Optimising Crop Protection with AI-Driven Residue Management - The ResiYou Platform
For fruit and vegetable growers, the challenge is to protect their crops from pests and diseases while complying with government and retailer residue limits (secondary standards). ResiYou, an AI-driven cloud-based platform, was developed to address this challenge, offering advanced residue management and predictive capabilities to help growers strike a balance between crop protection and residue compliance.
Growers face a “growers dilemma”: determining the optimal amount of spraying to combat pests and diseases effectively without exceeding legal and offtakers residue limits. This involves making critical decisions on when and how much to spray to meet EU regulations, retailer’s requirements and their own crop protection needs.
The project required predicting residue profiles over time from incomplete series of samples, presenting a significant challenge due to the lack of complete data. A low signal-to-noise ratio in the data received from commercial growers made it difficult to discern meaningful patterns and required sophisticated analytical techniques. Furthermore, the complexity of chemical-environmental interactions affecting residue levels added another layer of difficulty in making accurate predictions. Making predictions with a degree of uncertainty was essential, given the variability inherent in the agricultural environment and the highly unbalanced data across various dimensions.
For this initiative, a rich database of field trials with residue measurements dating back to the 1970s was utilised, providing a historical context for the analysis. This was complemented by new data collected and processed from commercial growers and included official residue reports from regulatory authorities. Information on the chemical properties of pesticides and environmental factors, along with historical weather data, was also integrated to factor in the environmental impact on residue levels.
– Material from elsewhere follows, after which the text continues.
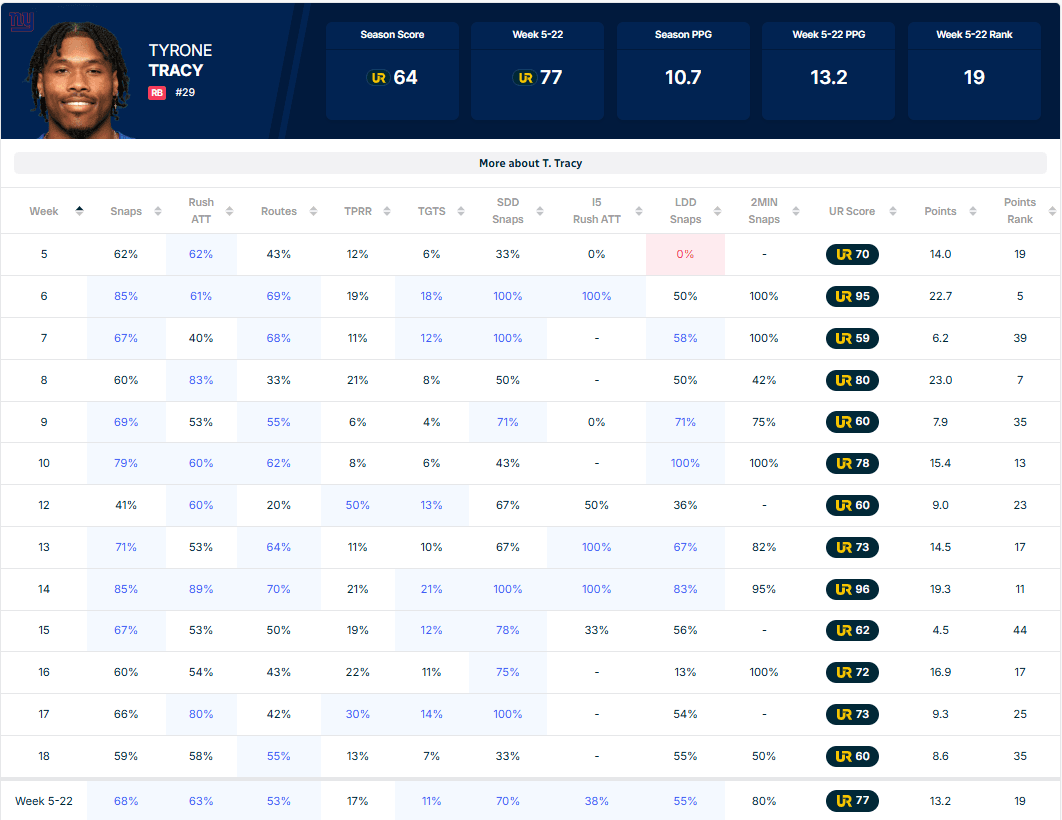Sort by Points column
The image size is (1062, 820).
[974, 211]
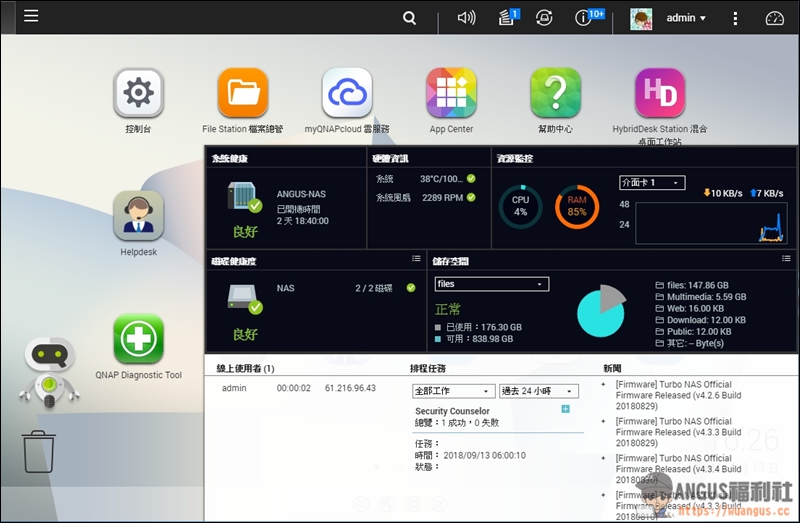Open the three-dot more options menu

tap(736, 18)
The project harnessed the AWS cloud infrastructure to provide the necessary scalable computing resources, ensuring that the data-intensive tasks could be managed effectively. Gradient boosted tree algorithms were employed for their proficiency in regression and classification tasks, enabling accurate predictions of residue levels. MLOps practices were integrated to streamline the machine learning lifecycle from data preparation to model deployment, ensuring that the models remained accurate and relevant over time. Additionally, CI/CD pipelines were implemented, facilitating continuous integration and deployment, which enhanced the development process and ensured robust, up-to-date application updates.
The ResiYou platform provides a user-friendly interface where growers can input their data and receive precise residue profiles for the applied ingredients at harvest. The tool allows for: Planning optimal spraying schedules. Real-time residue level predictions. Compliance checks against EU regulations and retailer standards. Decision support for contractual commitments with retailers.